Transcribe every record beneath, precisely as written.

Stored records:

"""

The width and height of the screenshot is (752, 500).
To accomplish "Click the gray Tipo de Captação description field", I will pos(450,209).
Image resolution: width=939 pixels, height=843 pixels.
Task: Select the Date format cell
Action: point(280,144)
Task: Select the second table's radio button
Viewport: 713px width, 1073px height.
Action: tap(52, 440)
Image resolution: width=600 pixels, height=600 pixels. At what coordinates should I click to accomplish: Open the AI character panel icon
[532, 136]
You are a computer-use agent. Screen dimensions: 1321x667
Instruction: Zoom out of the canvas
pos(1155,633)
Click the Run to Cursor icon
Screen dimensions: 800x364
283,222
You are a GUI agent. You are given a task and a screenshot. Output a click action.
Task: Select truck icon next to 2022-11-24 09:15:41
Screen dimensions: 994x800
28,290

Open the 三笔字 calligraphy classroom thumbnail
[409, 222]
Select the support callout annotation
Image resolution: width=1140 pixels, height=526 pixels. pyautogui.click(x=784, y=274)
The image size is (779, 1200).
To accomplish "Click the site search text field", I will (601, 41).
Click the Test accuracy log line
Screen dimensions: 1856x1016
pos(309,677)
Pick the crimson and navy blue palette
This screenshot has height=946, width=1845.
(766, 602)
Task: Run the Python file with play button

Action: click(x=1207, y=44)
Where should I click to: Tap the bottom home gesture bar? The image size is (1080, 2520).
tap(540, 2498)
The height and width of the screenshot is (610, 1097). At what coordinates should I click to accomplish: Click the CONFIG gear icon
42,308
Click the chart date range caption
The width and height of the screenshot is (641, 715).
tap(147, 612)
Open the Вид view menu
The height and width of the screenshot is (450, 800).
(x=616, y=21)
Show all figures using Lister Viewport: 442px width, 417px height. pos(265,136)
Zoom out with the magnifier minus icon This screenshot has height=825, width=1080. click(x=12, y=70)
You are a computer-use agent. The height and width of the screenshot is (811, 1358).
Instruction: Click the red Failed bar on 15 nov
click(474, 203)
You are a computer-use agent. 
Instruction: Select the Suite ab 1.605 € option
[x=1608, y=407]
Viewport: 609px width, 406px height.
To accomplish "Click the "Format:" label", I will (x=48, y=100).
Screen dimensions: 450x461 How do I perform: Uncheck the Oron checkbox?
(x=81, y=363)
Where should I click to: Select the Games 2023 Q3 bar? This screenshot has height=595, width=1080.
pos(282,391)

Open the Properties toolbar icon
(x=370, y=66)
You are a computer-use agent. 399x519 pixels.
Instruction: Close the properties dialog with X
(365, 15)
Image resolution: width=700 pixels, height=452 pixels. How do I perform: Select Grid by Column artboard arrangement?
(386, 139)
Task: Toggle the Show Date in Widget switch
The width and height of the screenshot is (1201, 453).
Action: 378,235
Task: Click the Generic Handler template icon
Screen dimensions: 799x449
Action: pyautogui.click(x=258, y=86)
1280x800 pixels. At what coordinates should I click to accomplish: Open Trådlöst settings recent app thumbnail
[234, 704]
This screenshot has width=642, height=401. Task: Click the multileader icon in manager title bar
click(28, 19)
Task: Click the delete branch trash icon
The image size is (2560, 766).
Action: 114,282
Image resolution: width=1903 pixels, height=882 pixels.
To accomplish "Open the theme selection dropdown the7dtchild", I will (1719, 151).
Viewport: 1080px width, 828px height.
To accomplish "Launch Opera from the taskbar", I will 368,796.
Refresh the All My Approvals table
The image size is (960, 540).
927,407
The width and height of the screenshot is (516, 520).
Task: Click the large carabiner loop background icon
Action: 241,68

"""

*EXERCISE ANSWER*.
The width and height of the screenshot is (752, 500).
To accomplish "Click the gray Tipo de Captação description field", I will pos(450,209).
Image resolution: width=939 pixels, height=843 pixels.
Task: Select the Date format cell
Action: point(280,144)
Task: Select the second table's radio button
Viewport: 713px width, 1073px height.
Action: tap(52, 440)
Image resolution: width=600 pixels, height=600 pixels. At what coordinates should I click to accomplish: Open the AI character panel icon
[532, 136]
You are a computer-use agent. Screen dimensions: 1321x667
Instruction: Zoom out of the canvas
pos(1155,633)
Click the Run to Cursor icon
Screen dimensions: 800x364
283,222
You are a GUI agent. You are given a task and a screenshot. Output a click action.
Task: Select truck icon next to 2022-11-24 09:15:41
Screen dimensions: 994x800
28,290

Open the 三笔字 calligraphy classroom thumbnail
[409, 222]
Select the support callout annotation
Image resolution: width=1140 pixels, height=526 pixels. pyautogui.click(x=784, y=274)
The image size is (779, 1200).
To accomplish "Click the site search text field", I will (601, 41).
Click the Test accuracy log line
Screen dimensions: 1856x1016
pos(309,677)
Pick the crimson and navy blue palette
This screenshot has height=946, width=1845.
(766, 602)
Task: Run the Python file with play button

Action: click(x=1207, y=44)
Where should I click to: Tap the bottom home gesture bar? The image size is (1080, 2520).
tap(540, 2498)
The height and width of the screenshot is (610, 1097). At what coordinates should I click to accomplish: Click the CONFIG gear icon
42,308
Click the chart date range caption
The width and height of the screenshot is (641, 715).
tap(147, 612)
Open the Вид view menu
The height and width of the screenshot is (450, 800).
(x=616, y=21)
Show all figures using Lister Viewport: 442px width, 417px height. pos(265,136)
Zoom out with the magnifier minus icon This screenshot has height=825, width=1080. click(x=12, y=70)
You are a computer-use agent. The height and width of the screenshot is (811, 1358).
Instruction: Click the red Failed bar on 15 nov
click(474, 203)
You are a computer-use agent. 
Instruction: Select the Suite ab 1.605 € option
[x=1608, y=407]
Viewport: 609px width, 406px height.
To accomplish "Click the "Format:" label", I will (x=48, y=100).
Screen dimensions: 450x461 How do I perform: Uncheck the Oron checkbox?
(x=81, y=363)
Where should I click to: Select the Games 2023 Q3 bar? This screenshot has height=595, width=1080.
pos(282,391)

Open the Properties toolbar icon
(x=370, y=66)
You are a computer-use agent. 399x519 pixels.
Instruction: Close the properties dialog with X
(365, 15)
Image resolution: width=700 pixels, height=452 pixels. How do I perform: Select Grid by Column artboard arrangement?
(386, 139)
Task: Toggle the Show Date in Widget switch
The width and height of the screenshot is (1201, 453).
Action: 378,235
Task: Click the Generic Handler template icon
Screen dimensions: 799x449
Action: pyautogui.click(x=258, y=86)
1280x800 pixels. At what coordinates should I click to accomplish: Open Trådlöst settings recent app thumbnail
[234, 704]
This screenshot has width=642, height=401. Task: Click the multileader icon in manager title bar
click(28, 19)
Task: Click the delete branch trash icon
The image size is (2560, 766).
Action: 114,282
Image resolution: width=1903 pixels, height=882 pixels.
To accomplish "Open the theme selection dropdown the7dtchild", I will (1719, 151).
Viewport: 1080px width, 828px height.
To accomplish "Launch Opera from the taskbar", I will 368,796.
Refresh the All My Approvals table
The image size is (960, 540).
927,407
The width and height of the screenshot is (516, 520).
Task: Click the large carabiner loop background icon
Action: 241,68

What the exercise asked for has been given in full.